Task prompt – Could you please find each line in the records that contains the word "Given" and copy it?
_ _ _ _ _
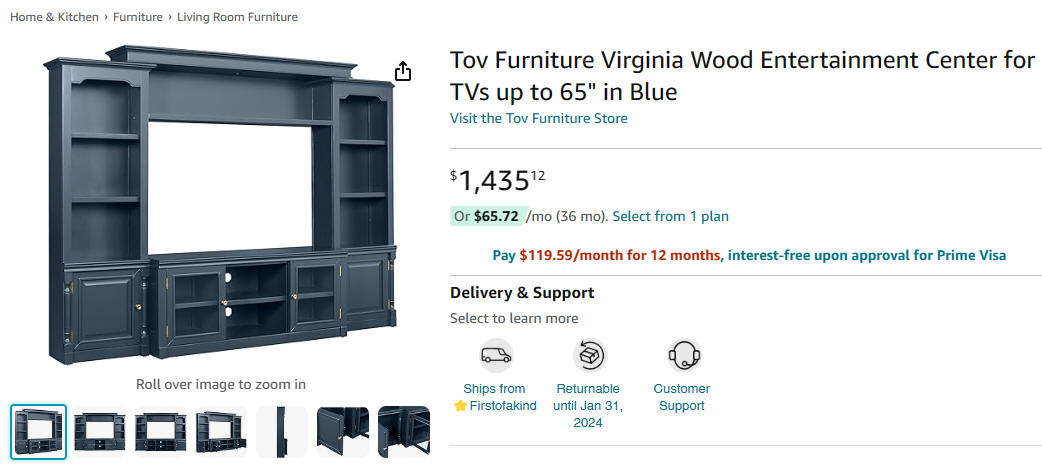Open the Living Room Furniture breadcrumb
Screen dimensions: 1042x466
click(237, 17)
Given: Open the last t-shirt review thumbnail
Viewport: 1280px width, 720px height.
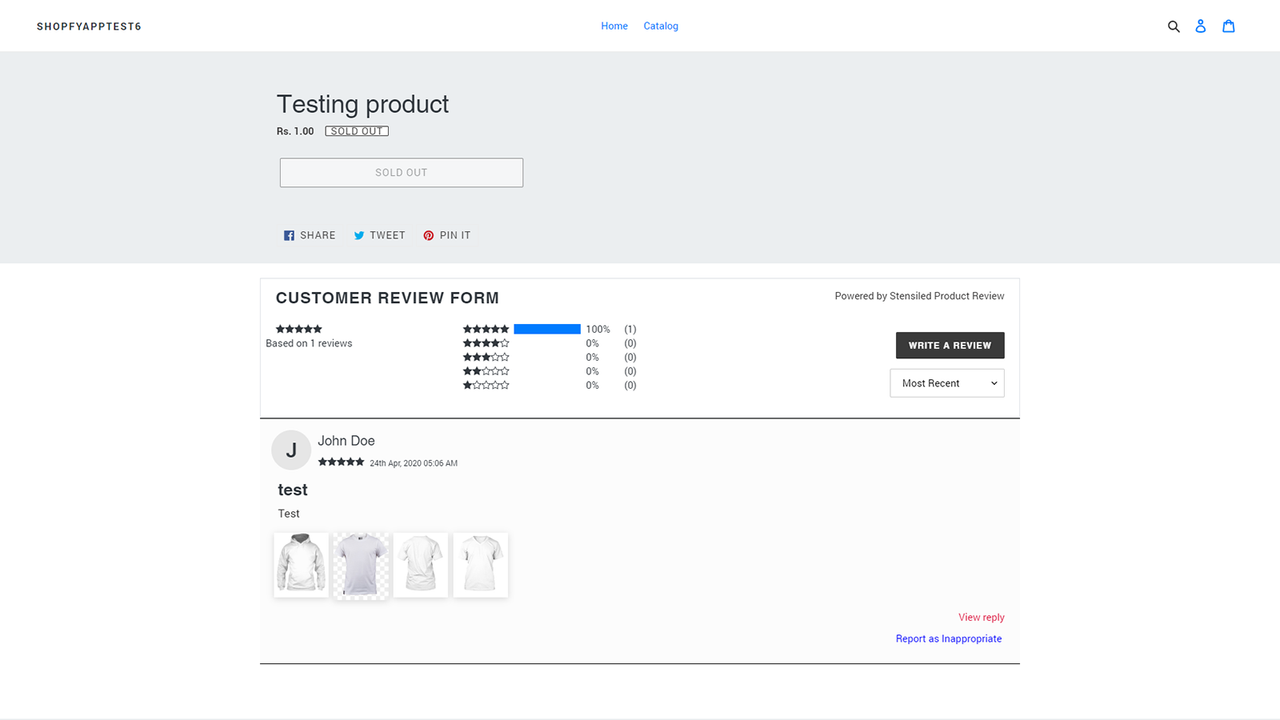Looking at the screenshot, I should 480,564.
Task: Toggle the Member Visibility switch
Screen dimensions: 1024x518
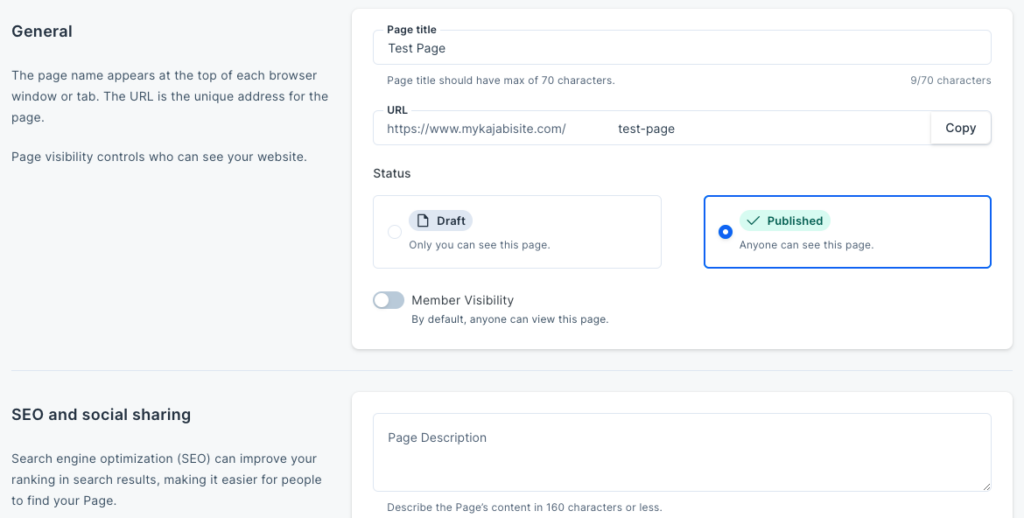Action: click(x=389, y=300)
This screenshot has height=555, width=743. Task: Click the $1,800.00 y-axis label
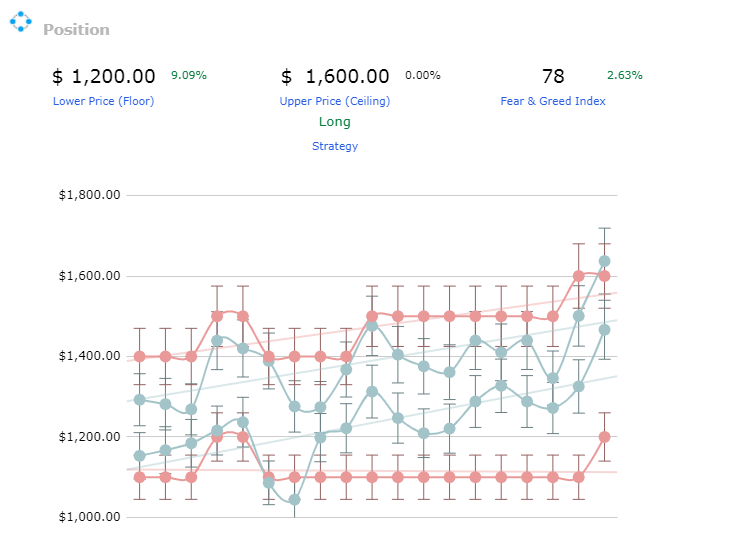pos(90,195)
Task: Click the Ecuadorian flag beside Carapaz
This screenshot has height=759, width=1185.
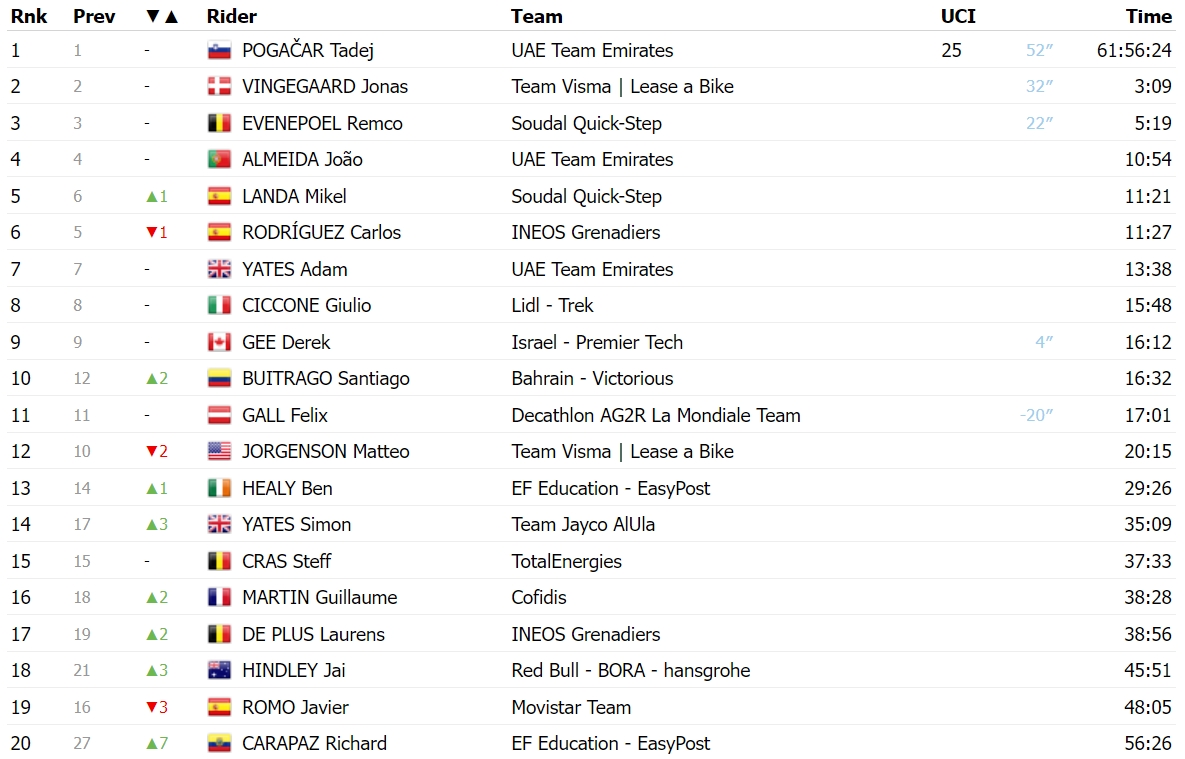Action: point(219,744)
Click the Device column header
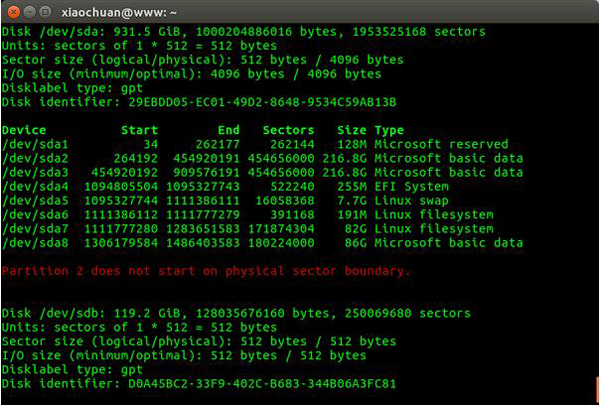Screen dimensions: 600x406 (x=27, y=130)
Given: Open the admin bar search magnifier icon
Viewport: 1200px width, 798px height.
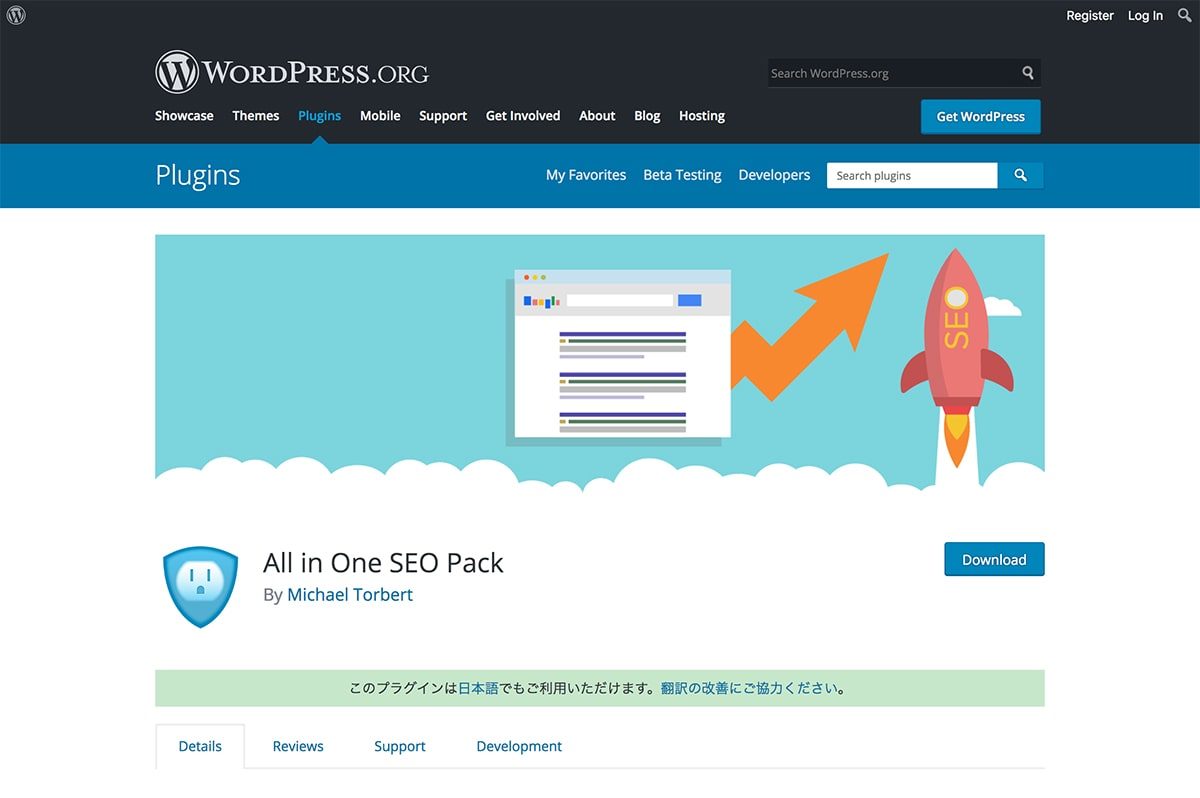Looking at the screenshot, I should point(1185,15).
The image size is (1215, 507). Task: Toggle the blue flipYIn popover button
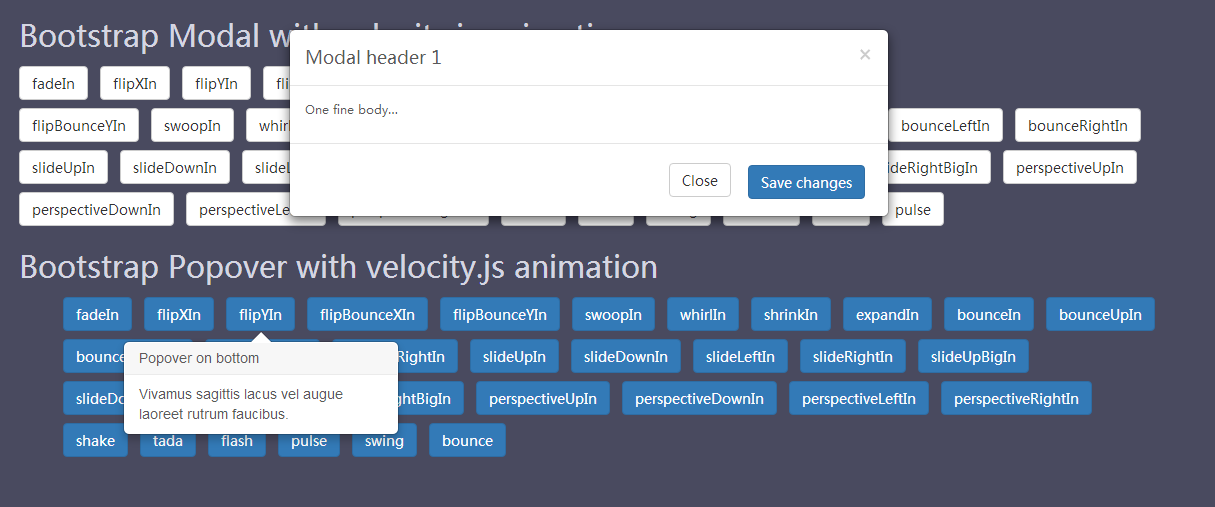pyautogui.click(x=260, y=314)
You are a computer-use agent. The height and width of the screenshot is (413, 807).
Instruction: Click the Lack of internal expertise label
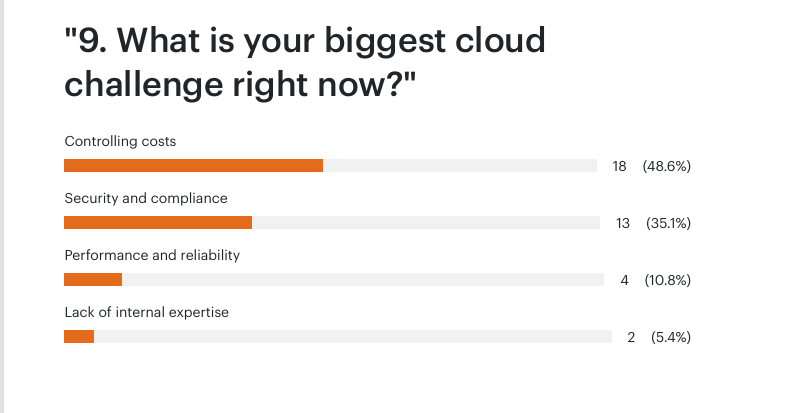pyautogui.click(x=147, y=312)
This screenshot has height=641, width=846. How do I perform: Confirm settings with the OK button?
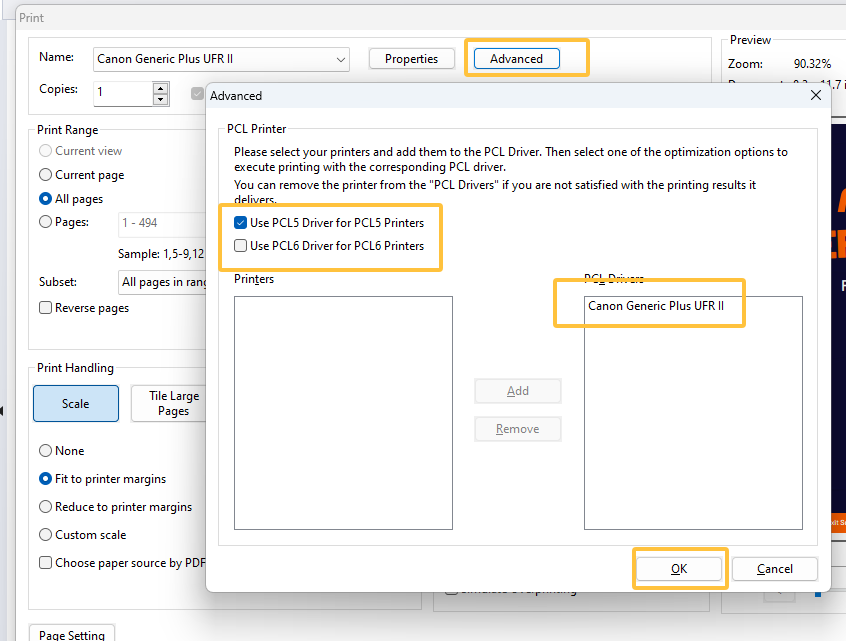tap(680, 568)
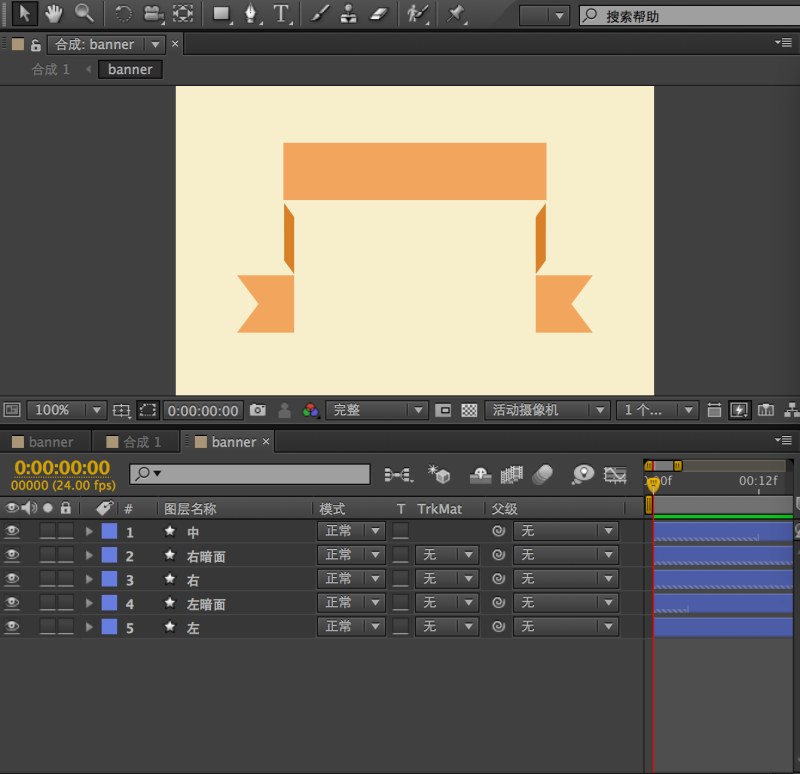
Task: Hide the 中 layer with eye icon
Action: coord(12,532)
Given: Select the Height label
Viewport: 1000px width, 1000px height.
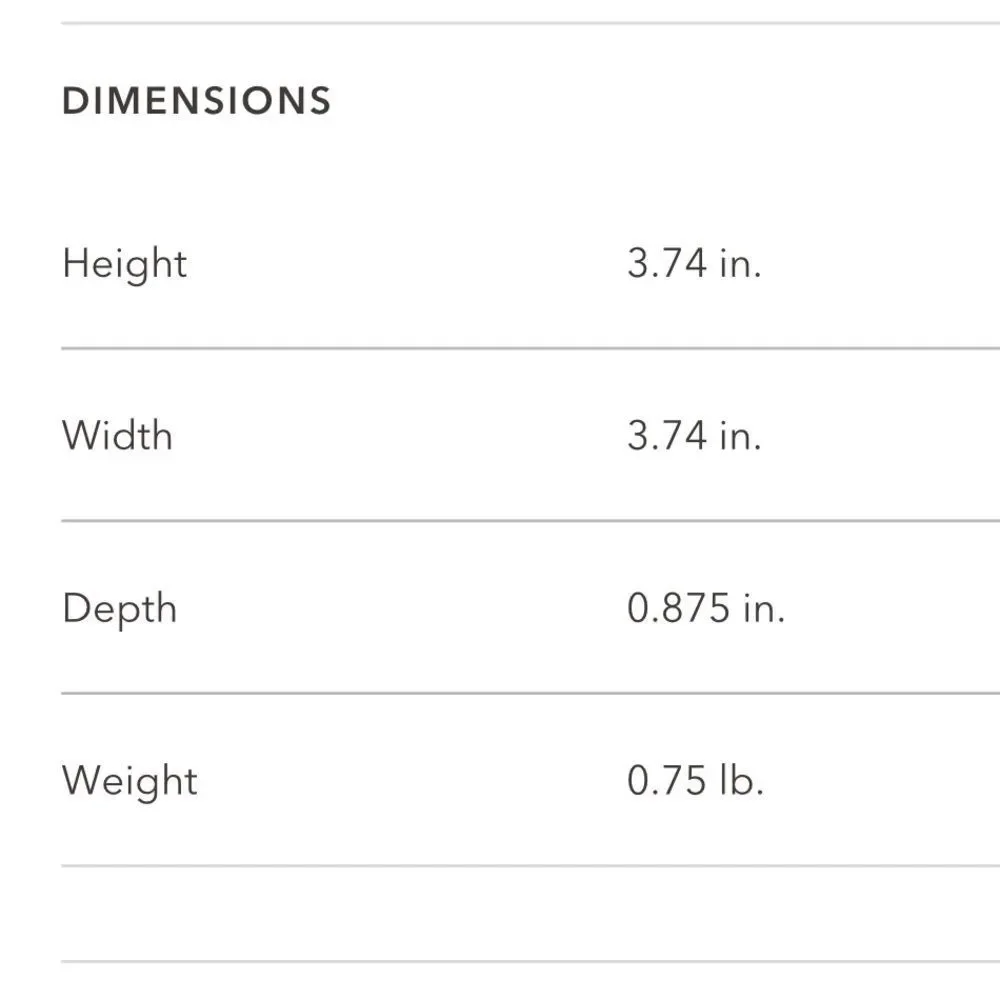Looking at the screenshot, I should [124, 265].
_ _ _ _ _
Output below –
Given: Open the last t-shirt review thumbnail
Given: Open the admin bar search magnifier icon
Given: Select the Height label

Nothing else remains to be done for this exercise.